Às vezes o trabalho atrapalha o relacionamento com a família. Às vezes a gente tem que estar aqui até mais tarde e também sábado e domingo.

Por mais que a gente fique aqui, quatorze, quinze horas por dia, a gente não consegue ficar o dia todo como seria necessário.

O tempo para “si mesmo” é usufruído com o que lhe sobra, não com o que lhe é de direito. E ainda assim há o sentimento de que era necessário dar-se ainda mais.

Se a liberdade não é sentida em relação à própria vida, também não é nas relações de trabalho. O espaço para questionamento e reflexão é escasso e restrito, cabendo ao indivíduo apenas ser livre para se ajustar à condição em que vive:

Quando abrem espaço para eu questionar uma diretriz eu questiono, senão eu tenho que me adequar.

Isso fundamentado na seguinte afirmação:

A empresa vê o seguinte: você trabalhar todo dia é obrigação sua; eu pago seu salário e

você trabalha. O empregado bom é aquele que diminui os custos para a empresa.

Na empresa, as subjetividades são suprimidas e a liberdade é substituída pela necessidade de atingir padrões e metas de produção, dentro das normas e regras pré- estabelecidas.

Considerações

A forma atenciosa com que Francisco tratou a atividade de pesquisa foi um prelúdio daquilo que seria captado logo depois: o entrevistado é um sujeito atencioso, dedicado e preocupado com tudo e, sobretudo, com todos que estão envolvidos em sua área de responsabilidade.

Francisco mostrou-se todo o tempo atuante e consciente das questões que o rodeiam.
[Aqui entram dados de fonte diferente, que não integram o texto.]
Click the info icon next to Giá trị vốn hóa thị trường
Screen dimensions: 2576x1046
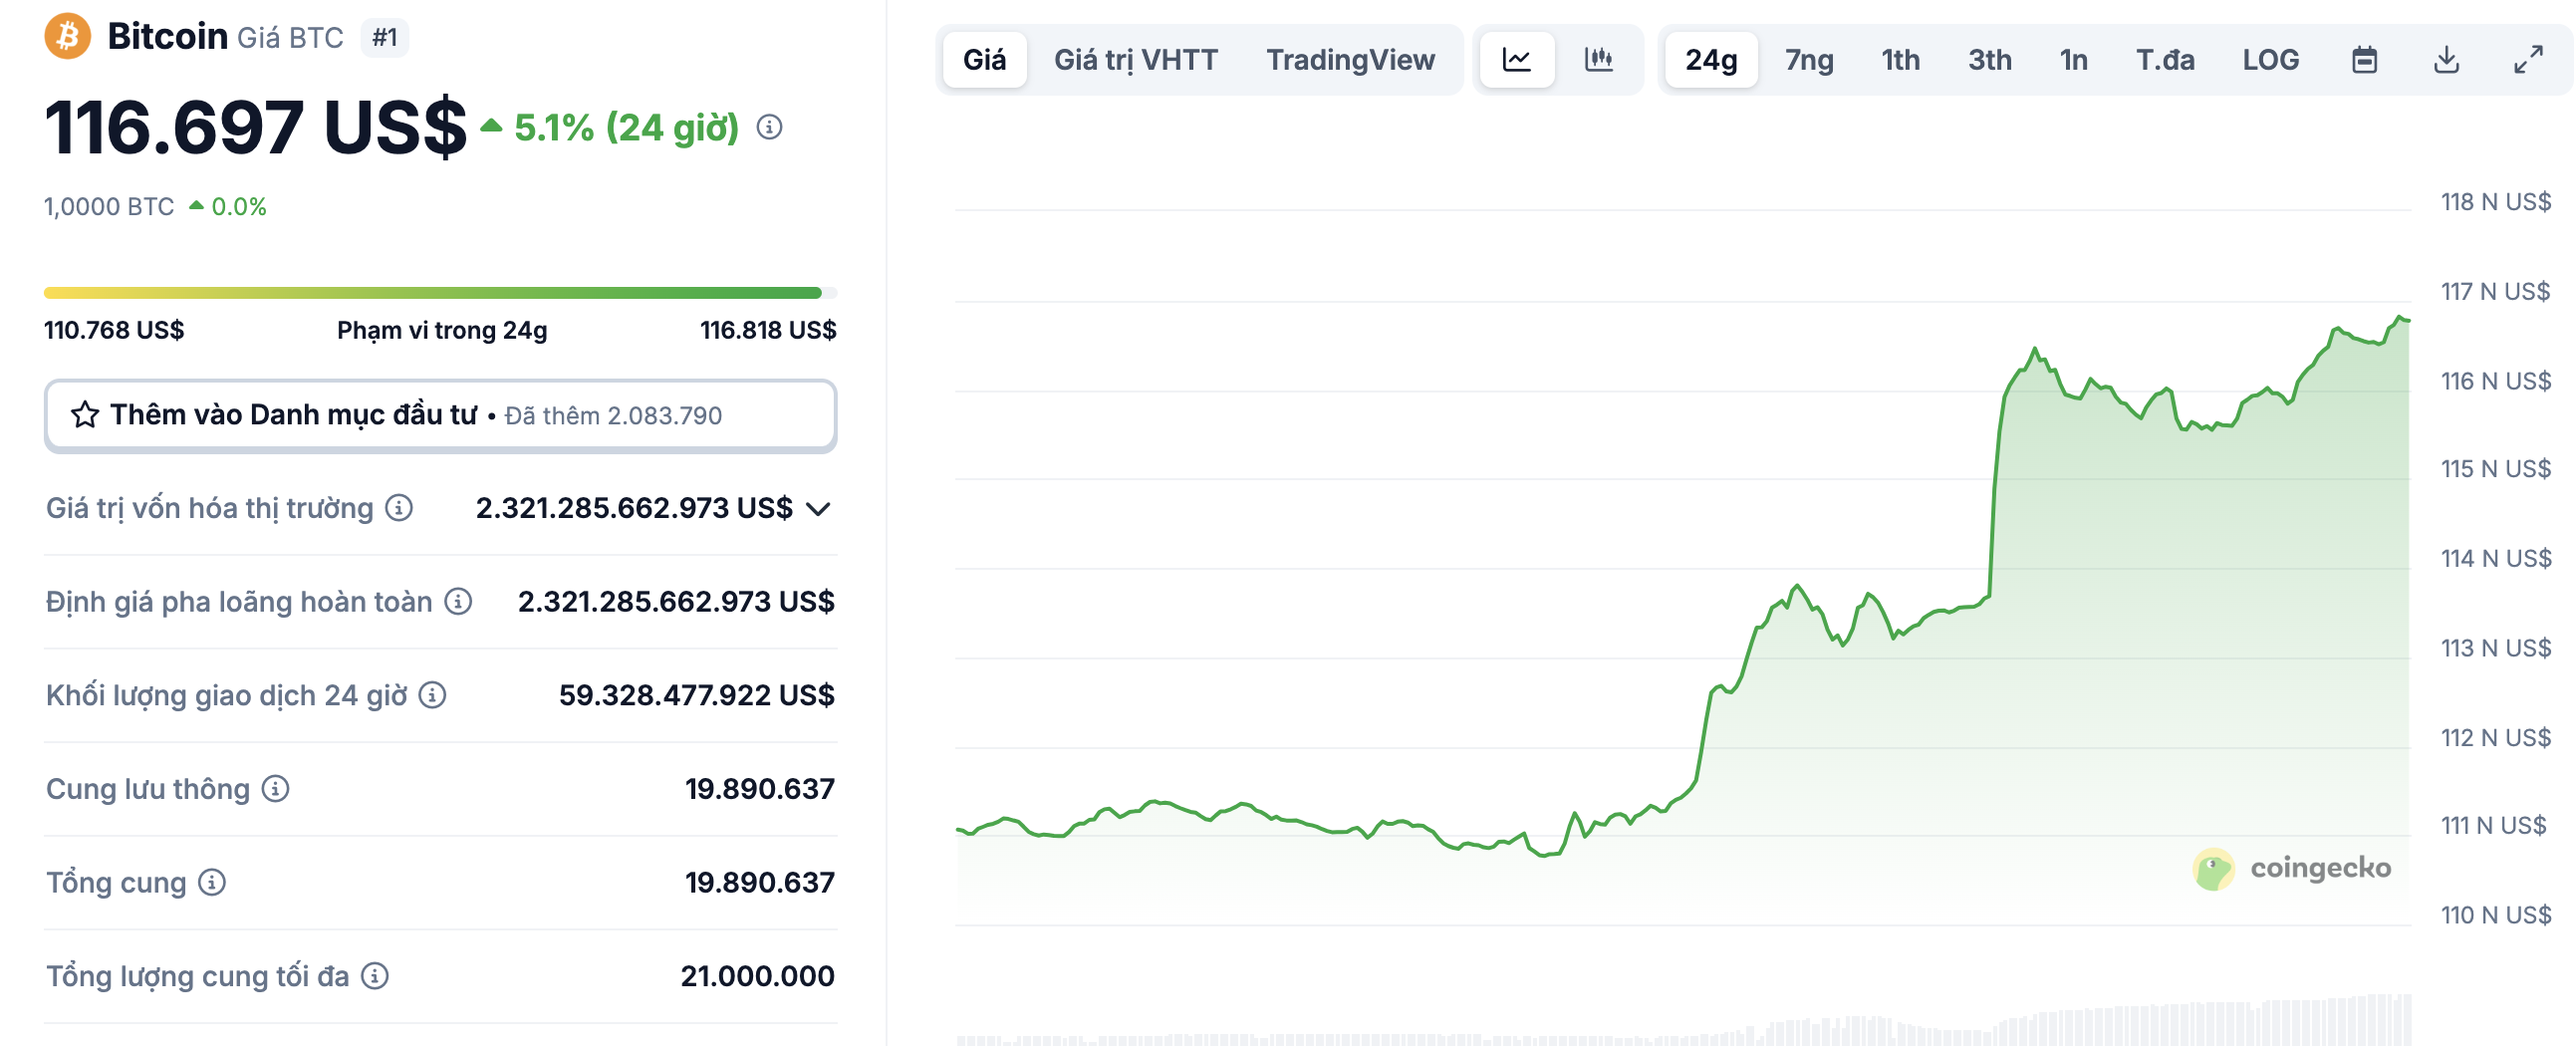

Sofre as pressões e o constrangimento das determinações que é obrigado a cumprir no exercício do cargo que ocupa, encontrando na religião e na fé lenitivos para enfrentar as tribulações diárias.

Como os demais entrevistados, tem na empresa alijada sua condição de sujeito ético- moral, apesar de lutar bravamente para manter seus valores e seu sentimento de humanidade. Sofre com aqueles que sofrem, mas tudo que pode fazer é buscar convencer os demais a desenvolverem, como ele, uma determinada condição de resignação e paciência (por isso a fé é tão importante), pois as ações na empresa são determinadas por esferas superiores pouco acessíveis à reflexão de alguns aspectos por ele compreendidos e propostos.